Exercise aim:
Output all the entries below. Each must match exactly.

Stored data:
══════════
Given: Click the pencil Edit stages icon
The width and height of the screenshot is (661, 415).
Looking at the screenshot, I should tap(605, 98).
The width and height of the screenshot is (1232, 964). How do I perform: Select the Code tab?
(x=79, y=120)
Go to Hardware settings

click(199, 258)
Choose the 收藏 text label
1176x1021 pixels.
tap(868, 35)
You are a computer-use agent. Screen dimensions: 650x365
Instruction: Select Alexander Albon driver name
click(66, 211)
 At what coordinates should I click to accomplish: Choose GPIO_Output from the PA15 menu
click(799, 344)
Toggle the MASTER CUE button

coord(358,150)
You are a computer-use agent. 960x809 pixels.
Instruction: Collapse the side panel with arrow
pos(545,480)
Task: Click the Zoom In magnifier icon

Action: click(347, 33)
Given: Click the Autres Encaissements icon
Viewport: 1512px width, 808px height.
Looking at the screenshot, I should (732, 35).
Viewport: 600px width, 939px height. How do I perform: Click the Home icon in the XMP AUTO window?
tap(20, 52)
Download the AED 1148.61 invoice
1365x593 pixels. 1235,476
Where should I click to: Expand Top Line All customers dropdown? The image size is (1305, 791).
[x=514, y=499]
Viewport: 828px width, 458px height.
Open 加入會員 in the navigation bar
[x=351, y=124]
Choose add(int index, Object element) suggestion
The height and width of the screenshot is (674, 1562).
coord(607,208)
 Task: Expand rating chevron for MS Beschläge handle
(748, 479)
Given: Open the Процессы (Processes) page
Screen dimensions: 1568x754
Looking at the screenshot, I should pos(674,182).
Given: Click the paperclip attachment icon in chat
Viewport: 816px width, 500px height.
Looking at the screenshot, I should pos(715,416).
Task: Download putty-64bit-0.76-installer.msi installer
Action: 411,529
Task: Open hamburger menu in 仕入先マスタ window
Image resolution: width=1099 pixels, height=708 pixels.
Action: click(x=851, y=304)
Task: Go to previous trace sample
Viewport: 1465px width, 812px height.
══════════
Problem solution:
Given: Click the pencil Edit stages icon
The width and height of the screenshot is (661, 415).
Looking at the screenshot, I should tap(605, 98).
The width and height of the screenshot is (1232, 964). How do I perform: Select the Code tab?
(x=79, y=120)
Go to Hardware settings

click(199, 258)
Choose the 收藏 text label
1176x1021 pixels.
tap(868, 35)
You are a computer-use agent. Screen dimensions: 650x365
Instruction: Select Alexander Albon driver name
click(66, 211)
 At what coordinates should I click to accomplish: Choose GPIO_Output from the PA15 menu
click(799, 344)
Toggle the MASTER CUE button

coord(358,150)
You are a computer-use agent. 960x809 pixels.
Instruction: Collapse the side panel with arrow
pos(545,480)
Task: Click the Zoom In magnifier icon

Action: click(347, 33)
Given: Click the Autres Encaissements icon
Viewport: 1512px width, 808px height.
Looking at the screenshot, I should (732, 35).
Viewport: 600px width, 939px height. How do I perform: Click the Home icon in the XMP AUTO window?
tap(20, 52)
Download the AED 1148.61 invoice
1365x593 pixels. 1235,476
Where should I click to: Expand Top Line All customers dropdown? The image size is (1305, 791).
[x=514, y=499]
Viewport: 828px width, 458px height.
Open 加入會員 in the navigation bar
[x=351, y=124]
Choose add(int index, Object element) suggestion
The height and width of the screenshot is (674, 1562).
coord(607,208)
 Task: Expand rating chevron for MS Beschläge handle
(748, 479)
Given: Open the Процессы (Processes) page
Screen dimensions: 1568x754
Looking at the screenshot, I should pos(674,182).
Given: Click the paperclip attachment icon in chat
Viewport: 816px width, 500px height.
Looking at the screenshot, I should pos(715,416).
Task: Download putty-64bit-0.76-installer.msi installer
Action: 411,529
Task: Open hamburger menu in 仕入先マスタ window
Image resolution: width=1099 pixels, height=708 pixels.
Action: click(x=851, y=304)
Task: Go to previous trace sample
Viewport: 1465px width, 812px height.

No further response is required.